Between June 2007 and March 2011, I ran a research project into refusals of Legal Aid to asylum seekers in Devon and Cornwall. The project found that 4 out of every 5 asylum seekers we saw had been wrongly refused Legal Aid by their lawyer. Refugee Action is now launching a national project, Access to Justice, to show that these figures are not just confined to the South West.
Legal Aid matters and it matters most to those who need it the most. Most asylum seekers have neither the financial, emotional or legal capacity to adequately represent their case to UKBA, let alone to an Immigration Judge. It is surely absurd to expect someone who is disorientated, often traumatised and who might not understand English well to be able to understand the English legal system. I have been working within that system for the past fifteen years, and even I am far from mastering it completely.
Problems with legal support for asylum seekers originate from a system intended to stop lawyers being overly greedy by setting a fixed fee per Legal Aid case to prevent extortionate claims.
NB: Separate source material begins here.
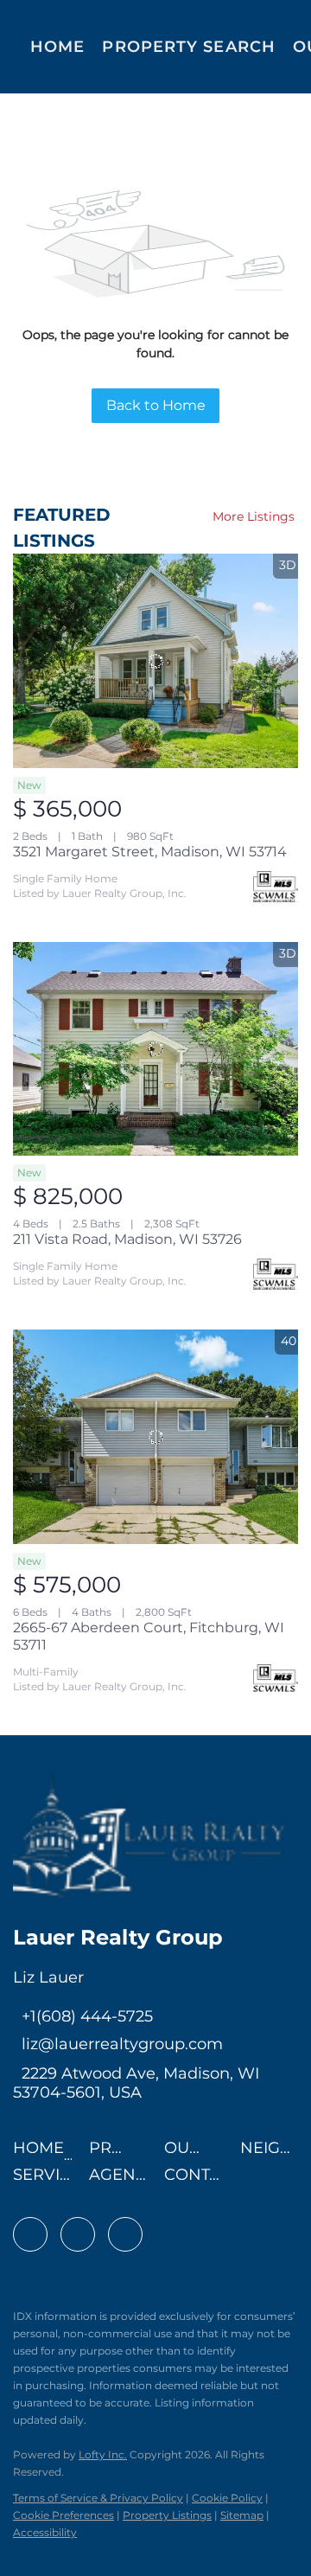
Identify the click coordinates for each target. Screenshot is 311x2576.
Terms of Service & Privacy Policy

This meant that the fee a lawyer would receive for a case would be the same, regardless of how much work they put into it. A diligent lawyer who did their best for their clients would therefore be paid the same as an unscrupulous one who did the absolute minimum. The sad tale we hear from our clients up and down the country is all too familiar: “My lawyer won’t help me.”
The system clearly needs to change, and even the UK Border Agency (UKBA) have begun to recognise this. For the past year, they have been funding the Early Legal Advice Project, which explores the difference that a properly funded Legal Aid system might make. Evidence suggests that helping asylum seekers to make their case fully helps UKBA to get its decisions right and therefore avoids the expense of unnecessary appeals. A quarter of all UKBA decisions are over-turned on appeal, but that number could be significantly reduced if proper legal support for asylum cases was available.
So where does Access to Justice fit in? Firstly, we hope it will show that the existing Legal Aid system is not working, and that the huge proportion of asylum seekers being wrongly refused Legal Aid is a direct consequence of that. Secondly, it will help those who are wrongly refused support to find decent lawyers to represent them. Although we will not have the capacity to help everyone, for those that we can help it could literally make the difference between life and death: protection in this country or being forced back to the country they fled persecution from. Thirdly, and most importantly, we hope to use the project’s findings to change the current Legal Aid system, to encourage better practice, and to bring about a Legal Aid system that gives every asylum seeker the means to present their case for asylum.